Oh no stamps, no apples, no translations, no… November 20, 2006Posted by BiB in Uncategorized.
…to be sung, hummed or straightforwardly said to the tune of Oh no John.
It’s more crises of confidence at the BiB hovel. Needless, probably, yet frantic worry about everything. About blogging, about socialising, about work, about money, about my hair, about… everything.

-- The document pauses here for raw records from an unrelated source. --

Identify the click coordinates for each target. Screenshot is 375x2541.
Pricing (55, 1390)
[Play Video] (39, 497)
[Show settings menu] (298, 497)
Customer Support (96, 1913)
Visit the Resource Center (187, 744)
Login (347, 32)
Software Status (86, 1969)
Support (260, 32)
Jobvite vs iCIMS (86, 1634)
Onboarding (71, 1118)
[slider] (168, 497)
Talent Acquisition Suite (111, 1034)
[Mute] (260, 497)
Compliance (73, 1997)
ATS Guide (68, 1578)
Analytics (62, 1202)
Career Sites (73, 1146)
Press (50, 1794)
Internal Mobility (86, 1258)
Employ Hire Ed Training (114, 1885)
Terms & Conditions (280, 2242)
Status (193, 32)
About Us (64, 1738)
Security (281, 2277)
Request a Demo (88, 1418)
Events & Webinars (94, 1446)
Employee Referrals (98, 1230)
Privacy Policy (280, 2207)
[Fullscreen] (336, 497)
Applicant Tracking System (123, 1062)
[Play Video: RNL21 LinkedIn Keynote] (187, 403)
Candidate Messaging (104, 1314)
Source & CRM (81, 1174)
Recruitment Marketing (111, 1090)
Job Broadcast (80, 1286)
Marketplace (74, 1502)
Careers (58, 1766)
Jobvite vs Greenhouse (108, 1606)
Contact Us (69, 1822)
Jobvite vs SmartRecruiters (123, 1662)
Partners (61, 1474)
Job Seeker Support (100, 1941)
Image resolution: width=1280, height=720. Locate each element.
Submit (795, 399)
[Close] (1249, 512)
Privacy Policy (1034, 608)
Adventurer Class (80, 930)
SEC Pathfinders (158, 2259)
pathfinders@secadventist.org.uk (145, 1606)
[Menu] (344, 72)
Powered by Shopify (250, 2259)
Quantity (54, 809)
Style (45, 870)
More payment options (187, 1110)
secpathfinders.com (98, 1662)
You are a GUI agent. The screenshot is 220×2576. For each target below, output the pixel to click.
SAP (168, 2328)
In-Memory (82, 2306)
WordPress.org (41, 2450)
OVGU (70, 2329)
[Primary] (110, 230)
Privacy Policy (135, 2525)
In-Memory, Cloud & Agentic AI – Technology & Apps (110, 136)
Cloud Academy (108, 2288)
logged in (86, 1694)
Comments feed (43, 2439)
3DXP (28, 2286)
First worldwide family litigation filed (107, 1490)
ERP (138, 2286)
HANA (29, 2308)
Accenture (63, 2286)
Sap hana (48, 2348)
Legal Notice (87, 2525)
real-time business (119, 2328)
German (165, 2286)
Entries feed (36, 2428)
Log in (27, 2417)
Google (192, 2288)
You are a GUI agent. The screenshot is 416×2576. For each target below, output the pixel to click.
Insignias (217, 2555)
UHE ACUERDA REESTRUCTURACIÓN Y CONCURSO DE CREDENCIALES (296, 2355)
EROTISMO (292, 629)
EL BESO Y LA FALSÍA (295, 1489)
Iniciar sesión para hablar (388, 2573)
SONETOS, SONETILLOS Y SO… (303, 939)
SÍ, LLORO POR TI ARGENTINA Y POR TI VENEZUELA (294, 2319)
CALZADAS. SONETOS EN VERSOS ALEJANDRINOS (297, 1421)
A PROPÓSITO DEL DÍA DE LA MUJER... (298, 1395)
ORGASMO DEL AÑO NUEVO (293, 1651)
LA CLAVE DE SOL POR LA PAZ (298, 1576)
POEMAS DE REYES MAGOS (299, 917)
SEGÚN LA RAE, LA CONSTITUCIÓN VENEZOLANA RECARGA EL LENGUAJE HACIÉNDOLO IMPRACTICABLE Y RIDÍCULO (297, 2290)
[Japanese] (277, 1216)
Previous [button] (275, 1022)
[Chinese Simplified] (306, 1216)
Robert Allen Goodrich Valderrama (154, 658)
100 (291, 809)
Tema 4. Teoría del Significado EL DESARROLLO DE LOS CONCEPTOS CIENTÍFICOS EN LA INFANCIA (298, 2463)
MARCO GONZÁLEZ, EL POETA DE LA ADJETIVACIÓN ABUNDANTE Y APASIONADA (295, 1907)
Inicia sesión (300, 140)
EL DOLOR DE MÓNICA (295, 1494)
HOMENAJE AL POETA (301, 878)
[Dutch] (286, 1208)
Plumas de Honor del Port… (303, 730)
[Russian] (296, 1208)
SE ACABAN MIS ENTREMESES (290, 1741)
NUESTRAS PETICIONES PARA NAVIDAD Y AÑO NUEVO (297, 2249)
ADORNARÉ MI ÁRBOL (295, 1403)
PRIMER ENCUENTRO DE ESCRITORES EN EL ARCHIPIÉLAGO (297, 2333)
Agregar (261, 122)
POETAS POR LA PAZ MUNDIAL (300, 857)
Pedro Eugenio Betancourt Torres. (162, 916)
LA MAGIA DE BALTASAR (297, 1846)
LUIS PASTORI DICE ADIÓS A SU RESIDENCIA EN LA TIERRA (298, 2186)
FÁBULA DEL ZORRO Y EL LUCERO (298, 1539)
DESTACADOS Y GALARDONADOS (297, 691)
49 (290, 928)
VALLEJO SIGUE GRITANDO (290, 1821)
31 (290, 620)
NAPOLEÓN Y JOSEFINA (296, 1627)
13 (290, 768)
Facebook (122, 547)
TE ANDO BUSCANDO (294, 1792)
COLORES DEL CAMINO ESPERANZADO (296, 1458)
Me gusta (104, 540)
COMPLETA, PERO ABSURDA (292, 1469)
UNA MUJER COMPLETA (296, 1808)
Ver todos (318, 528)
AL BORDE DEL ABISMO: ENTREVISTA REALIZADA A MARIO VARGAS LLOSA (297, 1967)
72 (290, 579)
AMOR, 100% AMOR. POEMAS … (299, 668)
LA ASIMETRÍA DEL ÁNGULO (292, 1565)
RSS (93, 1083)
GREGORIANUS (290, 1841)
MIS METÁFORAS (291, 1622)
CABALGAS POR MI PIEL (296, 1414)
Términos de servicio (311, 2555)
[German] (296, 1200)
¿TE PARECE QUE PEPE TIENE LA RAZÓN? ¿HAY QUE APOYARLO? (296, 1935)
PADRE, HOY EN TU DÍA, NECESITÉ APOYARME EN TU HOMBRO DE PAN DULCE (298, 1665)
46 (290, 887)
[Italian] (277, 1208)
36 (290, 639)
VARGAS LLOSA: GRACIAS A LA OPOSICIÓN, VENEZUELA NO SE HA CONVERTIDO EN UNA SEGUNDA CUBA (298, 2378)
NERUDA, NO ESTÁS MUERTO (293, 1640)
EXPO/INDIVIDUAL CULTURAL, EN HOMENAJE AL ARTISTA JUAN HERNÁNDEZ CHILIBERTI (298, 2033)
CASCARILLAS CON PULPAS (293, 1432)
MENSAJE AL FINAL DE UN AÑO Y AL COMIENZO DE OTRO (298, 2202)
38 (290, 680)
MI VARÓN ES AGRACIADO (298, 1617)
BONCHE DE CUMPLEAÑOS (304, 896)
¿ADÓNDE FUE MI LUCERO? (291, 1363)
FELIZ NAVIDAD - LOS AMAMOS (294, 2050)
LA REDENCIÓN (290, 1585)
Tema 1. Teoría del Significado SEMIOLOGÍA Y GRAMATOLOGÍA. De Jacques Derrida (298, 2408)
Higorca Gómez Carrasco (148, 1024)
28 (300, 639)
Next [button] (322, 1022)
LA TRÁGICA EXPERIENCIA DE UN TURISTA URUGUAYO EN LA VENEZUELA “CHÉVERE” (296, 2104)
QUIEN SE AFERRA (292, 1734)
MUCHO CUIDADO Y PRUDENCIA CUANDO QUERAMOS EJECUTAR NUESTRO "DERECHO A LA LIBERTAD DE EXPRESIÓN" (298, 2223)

Darlings, can everyone who is obeying the laws of mathematics and time – all people getting younger, switch off now – tell me if worry and ageing go hand in hand? I’m sure they do, of course, though I can’t see the logic. Yet having sneered at every female relative of mine every day for the last 36 years – they are ALL scared of EVERYTHING – I have now turned into a gay composite, worrying about everything from missing a flight I might potentially take next year to me getting my signature wrong when I get to the till at the supermarket. And I don’t mean because I’ve stolen the card.
The Russian and I did our best at appearing normal on Saturday and accepted a dinner invite. This, naturally, led to many days of worry beforehand. Would I be the pinkest person there? (Certainly the oldest, but that was OK, as I feel sorry for young people having to be so young.) Would I be dressed like a cunt? (Yes, it turned out.) Would I have to sit in silence in a corner having given up on trying to speak German after three minutes when I was once again frying-panned over the head with the realisation that I just can’t converse in non-English? (Yes, but I hope it made me look wise and aloof to the youngsters, when really my head was as empty as a teenager’s on messenger (or whatever it’s called. Has myspace taken over?).) Would I drink myself bloated? (Yes.) Would I annoy everyone by smoking? (Yes.) Would I politely desist? (No.)
In any case, to give me something extra to worry about, we set off ludicrously late. And, darling, no, if we’re due at the other end of town at 6 – yes, 6! – we cannot leave home at twenty past and make a detour to the post-office to buy one stamp to send some pus to Reader’s Digest by frustratingly fingering 55 one-cent coins into the machine only for it to spit them all out again just as you’ve fumbled the 53rd one in. No, darling, no. And then more frantic worry at going to a flat I have never been to and being completely in the Russian’s hands, and him saying reassuring things, as I looked hesitantly at my watch about eight times a second, like, “I must look at map. Can never remember if we must get off at Westend or Westkreuz”. And then we had to go shopping. And then we arrived obscenely late, me preparing my excuses in a selection of languages as we trudged up the stairs, only to be met by a host who clearly hadn’t given his watch a second glance all evening.
Apples are a poor choice of snack if you have a worry-induced hunger pang.
But, darlings, the work! Hacking blithely away at this blog and the old one over the last week and ignoring translations as best I could – I can be very good at that – now means I will have to work like a demon for, ooh, DAYS, so I’ll have to do a bit of worrying about that. Believing, I think rightly, that a trouble shared is a trouble doubled, I thought I’d let the Russian in on my woes. “Darling, am I the worst person on earth? Can’t you get a nice job so I can be a kept queen and never have to do another translation again? Should I just nicely throw myself off the balcony this sec?” “No, you just need haircut.”
Better go and worry about something.